Alexander Turenko alexander.turenko at tarantool.org
Mon Apr 20 01:24:34 MSK 2020


Thanks for the careful proofreading!

Aside of changes below I changed `popen.stream.OPENED (== 'opened')` to
`popen.stream.OPEN (== 'open')` to match english grammar. Same for
statuses -> status (yep, 'statuses' is allowed in English, but it is
ugly).

Force-pushed Totktonada/gh-4031-popen-13-full-ci.

WBR, Alexander Turenko.

----

> > The `popen` module provides two functions to create that named popen
> > object `popen.shell` which is the similar to libc `popen` syscall and
> 
> Typo: I guess a colon is missing here.

Thanks! Fixed.

> > Example:
> > 
> >  | local popen = require('popen')
> >  |
> >  | local ph = popen.shell('date', 'r')
> >  | local date = ph:read():rstrip()
> 
> Minor: IMHO <rstrip> call might lead to a misuse, considering there is
> no word about it in description below. I guess you can drop it.

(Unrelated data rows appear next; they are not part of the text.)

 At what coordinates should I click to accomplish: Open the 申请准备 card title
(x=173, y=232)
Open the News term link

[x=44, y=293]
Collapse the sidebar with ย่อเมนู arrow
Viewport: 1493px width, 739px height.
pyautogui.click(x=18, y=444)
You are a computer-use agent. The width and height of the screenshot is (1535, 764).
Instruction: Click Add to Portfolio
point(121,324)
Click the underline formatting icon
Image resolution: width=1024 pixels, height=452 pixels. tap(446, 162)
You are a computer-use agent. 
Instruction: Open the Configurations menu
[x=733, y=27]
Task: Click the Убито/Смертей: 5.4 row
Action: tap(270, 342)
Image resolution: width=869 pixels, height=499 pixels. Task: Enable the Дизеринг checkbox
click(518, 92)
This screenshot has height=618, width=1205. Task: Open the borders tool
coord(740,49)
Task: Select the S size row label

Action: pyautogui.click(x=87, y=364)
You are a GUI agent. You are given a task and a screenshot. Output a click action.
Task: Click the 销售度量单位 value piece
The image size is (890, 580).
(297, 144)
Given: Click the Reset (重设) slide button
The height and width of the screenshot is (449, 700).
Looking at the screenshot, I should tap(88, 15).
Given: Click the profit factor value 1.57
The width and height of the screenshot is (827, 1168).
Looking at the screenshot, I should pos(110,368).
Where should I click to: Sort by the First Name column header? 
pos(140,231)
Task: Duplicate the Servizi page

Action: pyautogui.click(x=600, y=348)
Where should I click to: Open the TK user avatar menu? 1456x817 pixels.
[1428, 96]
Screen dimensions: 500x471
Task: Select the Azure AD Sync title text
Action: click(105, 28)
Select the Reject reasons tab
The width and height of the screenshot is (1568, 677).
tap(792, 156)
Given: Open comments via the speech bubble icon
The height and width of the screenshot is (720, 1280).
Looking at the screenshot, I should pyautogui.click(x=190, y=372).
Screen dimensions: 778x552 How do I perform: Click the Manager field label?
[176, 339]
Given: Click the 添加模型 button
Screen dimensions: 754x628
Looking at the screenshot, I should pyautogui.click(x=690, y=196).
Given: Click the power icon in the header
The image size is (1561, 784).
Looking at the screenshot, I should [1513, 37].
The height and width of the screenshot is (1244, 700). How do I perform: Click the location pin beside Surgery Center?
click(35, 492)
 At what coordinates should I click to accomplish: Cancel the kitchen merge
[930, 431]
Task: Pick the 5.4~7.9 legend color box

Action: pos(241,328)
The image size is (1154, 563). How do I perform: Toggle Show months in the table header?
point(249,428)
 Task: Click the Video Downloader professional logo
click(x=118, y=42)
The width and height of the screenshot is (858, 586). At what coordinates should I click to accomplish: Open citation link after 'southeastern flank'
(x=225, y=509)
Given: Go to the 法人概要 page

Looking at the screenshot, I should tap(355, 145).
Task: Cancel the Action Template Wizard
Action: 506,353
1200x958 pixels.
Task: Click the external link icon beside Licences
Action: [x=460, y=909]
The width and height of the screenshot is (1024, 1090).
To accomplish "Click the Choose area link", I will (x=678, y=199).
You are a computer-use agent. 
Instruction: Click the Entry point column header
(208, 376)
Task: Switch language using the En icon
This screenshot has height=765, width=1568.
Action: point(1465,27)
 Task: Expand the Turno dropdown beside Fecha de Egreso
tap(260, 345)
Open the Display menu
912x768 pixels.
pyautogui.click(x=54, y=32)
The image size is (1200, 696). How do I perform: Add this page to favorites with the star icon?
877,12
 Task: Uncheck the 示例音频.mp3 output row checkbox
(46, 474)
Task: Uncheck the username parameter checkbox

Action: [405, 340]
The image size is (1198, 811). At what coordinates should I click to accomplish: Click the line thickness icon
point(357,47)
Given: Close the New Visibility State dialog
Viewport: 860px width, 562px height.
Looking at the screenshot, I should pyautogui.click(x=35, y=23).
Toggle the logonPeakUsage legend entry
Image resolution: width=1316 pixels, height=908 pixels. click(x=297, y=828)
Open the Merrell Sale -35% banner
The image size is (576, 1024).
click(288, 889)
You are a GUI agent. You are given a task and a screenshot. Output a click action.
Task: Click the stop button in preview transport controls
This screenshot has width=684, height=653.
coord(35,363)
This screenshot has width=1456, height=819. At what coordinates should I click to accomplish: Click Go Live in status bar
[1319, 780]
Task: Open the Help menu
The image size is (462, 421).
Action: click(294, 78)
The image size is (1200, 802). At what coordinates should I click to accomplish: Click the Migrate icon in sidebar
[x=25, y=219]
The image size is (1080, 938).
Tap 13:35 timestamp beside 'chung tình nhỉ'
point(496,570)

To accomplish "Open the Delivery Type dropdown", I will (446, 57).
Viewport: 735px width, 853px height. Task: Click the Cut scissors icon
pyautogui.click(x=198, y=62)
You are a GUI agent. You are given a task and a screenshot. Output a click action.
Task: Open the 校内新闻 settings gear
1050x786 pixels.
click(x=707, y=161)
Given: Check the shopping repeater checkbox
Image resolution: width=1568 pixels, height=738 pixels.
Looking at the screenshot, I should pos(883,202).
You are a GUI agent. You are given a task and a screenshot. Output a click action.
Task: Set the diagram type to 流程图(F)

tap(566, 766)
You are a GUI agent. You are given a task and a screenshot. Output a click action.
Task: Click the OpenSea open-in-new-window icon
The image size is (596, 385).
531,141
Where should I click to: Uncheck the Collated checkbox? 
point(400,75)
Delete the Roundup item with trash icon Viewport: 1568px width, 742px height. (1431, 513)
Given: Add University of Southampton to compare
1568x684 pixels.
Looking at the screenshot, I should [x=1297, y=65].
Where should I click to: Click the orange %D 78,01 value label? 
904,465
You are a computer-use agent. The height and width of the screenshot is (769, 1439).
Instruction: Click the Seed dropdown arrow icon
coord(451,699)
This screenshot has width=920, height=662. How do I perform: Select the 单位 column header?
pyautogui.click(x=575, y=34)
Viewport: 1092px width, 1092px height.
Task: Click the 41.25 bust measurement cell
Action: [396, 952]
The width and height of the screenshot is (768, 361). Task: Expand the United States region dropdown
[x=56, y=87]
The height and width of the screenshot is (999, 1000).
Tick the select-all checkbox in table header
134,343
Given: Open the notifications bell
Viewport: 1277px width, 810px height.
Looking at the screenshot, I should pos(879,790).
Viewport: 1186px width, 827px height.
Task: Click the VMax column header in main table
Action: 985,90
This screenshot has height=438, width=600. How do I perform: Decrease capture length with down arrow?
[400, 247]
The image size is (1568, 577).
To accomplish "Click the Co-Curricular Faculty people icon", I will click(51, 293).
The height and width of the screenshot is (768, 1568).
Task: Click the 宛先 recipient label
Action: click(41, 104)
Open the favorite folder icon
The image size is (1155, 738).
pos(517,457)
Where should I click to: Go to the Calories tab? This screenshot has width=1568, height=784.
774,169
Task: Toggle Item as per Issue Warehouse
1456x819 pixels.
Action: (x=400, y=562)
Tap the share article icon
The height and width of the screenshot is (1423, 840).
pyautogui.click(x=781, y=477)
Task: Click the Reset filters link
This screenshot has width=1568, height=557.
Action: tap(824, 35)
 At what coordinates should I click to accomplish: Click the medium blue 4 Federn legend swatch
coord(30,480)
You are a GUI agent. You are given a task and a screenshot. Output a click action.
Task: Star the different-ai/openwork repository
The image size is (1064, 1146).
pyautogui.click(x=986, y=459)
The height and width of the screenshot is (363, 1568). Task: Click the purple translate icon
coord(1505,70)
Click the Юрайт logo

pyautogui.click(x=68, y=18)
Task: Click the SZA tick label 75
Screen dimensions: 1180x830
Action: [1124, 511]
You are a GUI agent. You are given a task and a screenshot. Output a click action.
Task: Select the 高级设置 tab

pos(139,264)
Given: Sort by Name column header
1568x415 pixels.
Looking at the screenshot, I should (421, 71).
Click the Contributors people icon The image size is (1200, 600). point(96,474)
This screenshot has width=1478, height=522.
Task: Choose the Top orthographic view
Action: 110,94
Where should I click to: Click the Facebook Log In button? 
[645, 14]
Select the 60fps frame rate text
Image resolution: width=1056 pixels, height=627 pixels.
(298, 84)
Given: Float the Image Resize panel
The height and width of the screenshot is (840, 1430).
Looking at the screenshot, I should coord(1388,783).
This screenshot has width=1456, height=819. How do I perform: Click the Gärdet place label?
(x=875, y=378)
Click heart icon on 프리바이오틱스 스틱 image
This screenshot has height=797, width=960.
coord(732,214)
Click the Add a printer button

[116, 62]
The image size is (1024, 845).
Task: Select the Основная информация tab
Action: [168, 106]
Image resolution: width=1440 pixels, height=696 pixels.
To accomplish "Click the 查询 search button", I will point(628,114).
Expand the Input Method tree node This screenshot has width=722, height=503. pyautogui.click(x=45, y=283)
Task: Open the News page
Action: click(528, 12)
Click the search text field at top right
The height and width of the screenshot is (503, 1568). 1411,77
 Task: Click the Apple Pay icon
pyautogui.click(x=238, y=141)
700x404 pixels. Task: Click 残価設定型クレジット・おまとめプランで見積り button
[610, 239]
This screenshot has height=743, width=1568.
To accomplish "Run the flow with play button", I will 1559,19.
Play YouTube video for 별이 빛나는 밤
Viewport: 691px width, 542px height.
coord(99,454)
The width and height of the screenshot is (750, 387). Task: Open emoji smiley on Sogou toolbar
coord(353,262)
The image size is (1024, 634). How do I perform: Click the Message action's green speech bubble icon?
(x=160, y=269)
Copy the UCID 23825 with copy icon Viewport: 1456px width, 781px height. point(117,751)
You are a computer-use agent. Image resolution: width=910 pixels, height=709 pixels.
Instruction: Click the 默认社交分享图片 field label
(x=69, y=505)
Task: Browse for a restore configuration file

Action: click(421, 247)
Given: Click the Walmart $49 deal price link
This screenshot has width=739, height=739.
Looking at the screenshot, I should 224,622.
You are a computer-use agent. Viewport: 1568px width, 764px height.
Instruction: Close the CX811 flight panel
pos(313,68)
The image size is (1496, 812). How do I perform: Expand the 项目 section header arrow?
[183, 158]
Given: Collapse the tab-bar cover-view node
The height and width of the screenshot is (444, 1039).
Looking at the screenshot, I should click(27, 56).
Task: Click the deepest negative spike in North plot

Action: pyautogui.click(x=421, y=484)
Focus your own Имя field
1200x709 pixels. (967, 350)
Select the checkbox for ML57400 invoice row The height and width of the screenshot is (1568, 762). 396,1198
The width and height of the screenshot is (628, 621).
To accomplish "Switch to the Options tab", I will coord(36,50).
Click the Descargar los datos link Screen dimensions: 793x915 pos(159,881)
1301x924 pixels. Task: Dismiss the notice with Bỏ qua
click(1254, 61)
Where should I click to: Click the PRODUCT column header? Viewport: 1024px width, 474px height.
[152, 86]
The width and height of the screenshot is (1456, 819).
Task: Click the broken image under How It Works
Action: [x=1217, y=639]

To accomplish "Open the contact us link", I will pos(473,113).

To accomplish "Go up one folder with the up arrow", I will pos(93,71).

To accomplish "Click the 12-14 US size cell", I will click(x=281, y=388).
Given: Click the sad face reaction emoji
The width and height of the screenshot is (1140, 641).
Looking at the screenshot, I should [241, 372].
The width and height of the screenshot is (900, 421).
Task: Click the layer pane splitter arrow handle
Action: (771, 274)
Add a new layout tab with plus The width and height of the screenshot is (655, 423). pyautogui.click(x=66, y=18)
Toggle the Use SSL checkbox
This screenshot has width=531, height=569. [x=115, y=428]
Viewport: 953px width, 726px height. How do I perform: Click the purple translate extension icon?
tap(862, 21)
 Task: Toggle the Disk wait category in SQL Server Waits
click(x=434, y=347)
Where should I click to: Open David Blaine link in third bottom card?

It is quite minor IMHO, but I don't mind.

Added the explanation to .shell() function description in the code and
the commit message:

diff --git a/src/lua/popen.c b/src/lua/popen.c
index 40f4343eb..8ae01b3f1 100644
--- a/src/lua/popen.c
+++ b/src/lua/popen.c
@@ -1408,6 +1396,18 @@ err:
  *
  * Execute 'sh -c date' command, read the output and close the
  * popen object.
+ *
+ * Unix defines a text file as a sequence of lines, each ends
+ * with the newline symbol. The same convention is usually
+ * applied for a text output of a command (so when it is
+ * redirected to a file, the file will be correct).
+ *
+ * However internally an application usually operates on
+ * strings, which are NOT newline terminated (e.g. literals
+ * for error messages). The newline is usually added right
+ * before a string is written to the outside world (stdout,
+ * console or log). :rstrip() in the example above is shown
+ * for this sake.
  */
 static int
 lbox_popen_shell(struct lua_State *L)

I left .new() description intact: it should be described once and
.shell() going first in the documentation request (commit message).

> > Execute a child program in a new process.
> > 
> > @param argv  an array of a program to run with
> >              command line options, mandatory;
> >              absolute path to the program is required
> 
> Absolute path is not required when shell option is set to <true>.

Good catch!

Added to the comment in the code and to the commit message:

diff --git a/src/lua/popen.c b/src/lua/popen.c
index 2aa0a5851..bf06bbfa7 100644
--- a/src/lua/popen.c
+++ b/src/lua/popen.c
@@ -1114,6 +1114,7 @@ luaT_popen_parse_mode(struct lua_State *L, int idx)
  * @param argv  an array of a program to run with
  *              command line options, mandatory;
  *              absolute path to the program is required
+ *              when @a opts.shell is false (default)
  *
  * @param opts  table of options
  *

> > @param opts.env  an array of environment variables to
> >                  be used inside a process;
> >                  - when is not set then the current
> >                    environment is inherited;
> >                  - if set then the environment will be
> >                    replaced
> >                  - if set to an empty array then the
> >                    environment will be dropped
> 
> Minor: I looks more convenient to sort the lines above the following
> way:
> * when is not set <...>
> * if set to an empty table <...>
> * if set to a non-empty table <...>

I don't mind.

Reordered in the code and the commit message.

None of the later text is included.